Son homme, lui,  guère plus haut qu'elle, mais tout aussi falot a le rire facile quoique discret, on le voit à un faisceau de rides s'évadant des tempes pour couler plus bas, presque sous le menton. Serviable, servile parfois, c'est lui qui est chargé de sourire pour deux, à tel point qu'on se demande si finalement, ce n'est pas lui, le "Chien qui rit".
On parle peu et à voix basse dans cette atmosphère étouffante, les joyeux lurons tapeurs de carton et les jeunes préférant la salle surchauffée du Bar en face d'où s'échappent musique et engueulades.
 Mais ici, on  vient pour lire le journal et s'y ennuyer le soir, pour avaler un café brûlant avant de partir sur les chantiers le matin.
Tout au plus pourrait-on être dérangé dans l'après-midi par un VRP en galère, l'impact sec des queues sur les boules de billard ou les gargouillement d'un gamin devant sa grenadine qui fait des bulles avec sa paille  que sa mère a planté là avant  de courir vers un inavouable rendez-vous.
Derrière le comptoir, la patronne étale l'ouvrage à terminer: un costume de toréador rouge bordé d'un liseré tressé d'or. Ses doigts s'agitent avec autorité sur le tissu synthétique, matent l'aiguille et le fil transparent qui glisse pour sur le demi noeud qu'elle rajoute à la place du coeur.
Une vieille habituée venue boire son chocolat a pris le risque de s'approcher non sans se répandre en compliments: comme c'est joli! Et quelle habileté vous avez! C'est pour les fêtes de l'école de danse, explique sèchement l'autre  sans relever la tête, l'an passé j'ai fait la totalité des costumes, le thème, c'était la basse-cour, une douzaine de costumes de poussins jaunes que j'ai fait! Elle remâche rancoeur et amertume alors qu'elle-même s'était proposée pour ce travail. Secrètement, elle estime que son dévouement n'a pas été reconnu. Elle aurait voulu qu'on l'appelle sur scène à la fin du spectacle. Elle serait restée impassible sous les applaudissements mais tout le monde aurait vu à qui revenait le mérite. Alors cette année elle ne fera qu'un costume, un modèle que les autres devront suivre et qui sera destiné à Yaya, la petite qui a toujours le sourire, ajoute t-elle sans frémir.

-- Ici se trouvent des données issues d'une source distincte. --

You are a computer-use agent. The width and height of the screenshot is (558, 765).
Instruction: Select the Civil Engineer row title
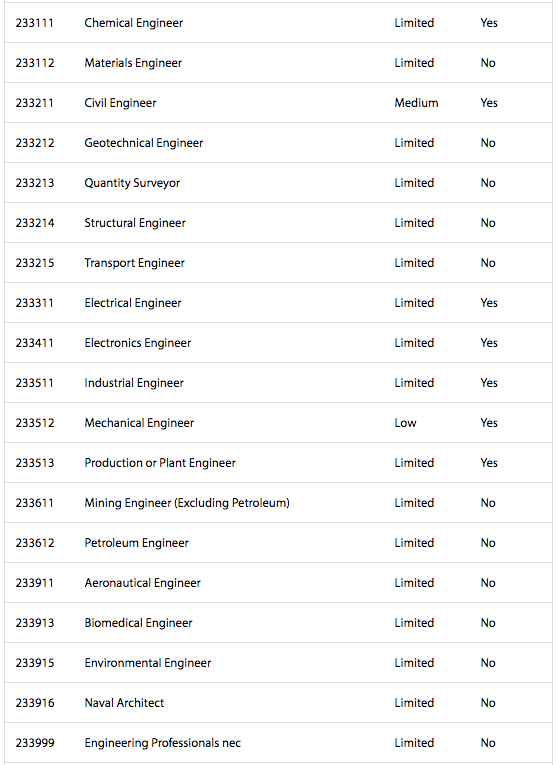[120, 103]
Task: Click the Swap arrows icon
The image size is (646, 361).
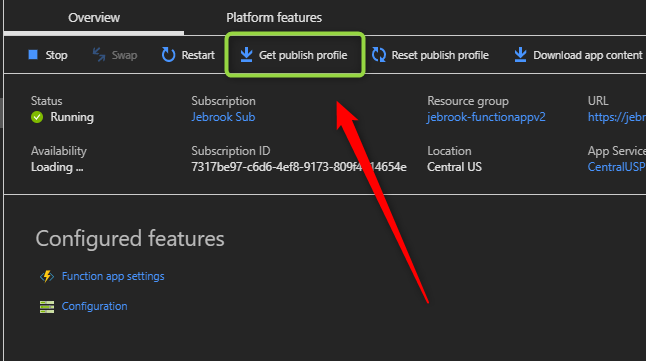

Le fil de nylon s'est rompu  et les mains s'agitent nerveusement sur le satin. La vieille dame se recule prudemment comme si soudain cette force inaltérable d'inertie allait se transformer en un furibond tsunami. Mais la patronne renfile son aiguille sans trembler, tout juste peut-être un léger froncement de sourcil...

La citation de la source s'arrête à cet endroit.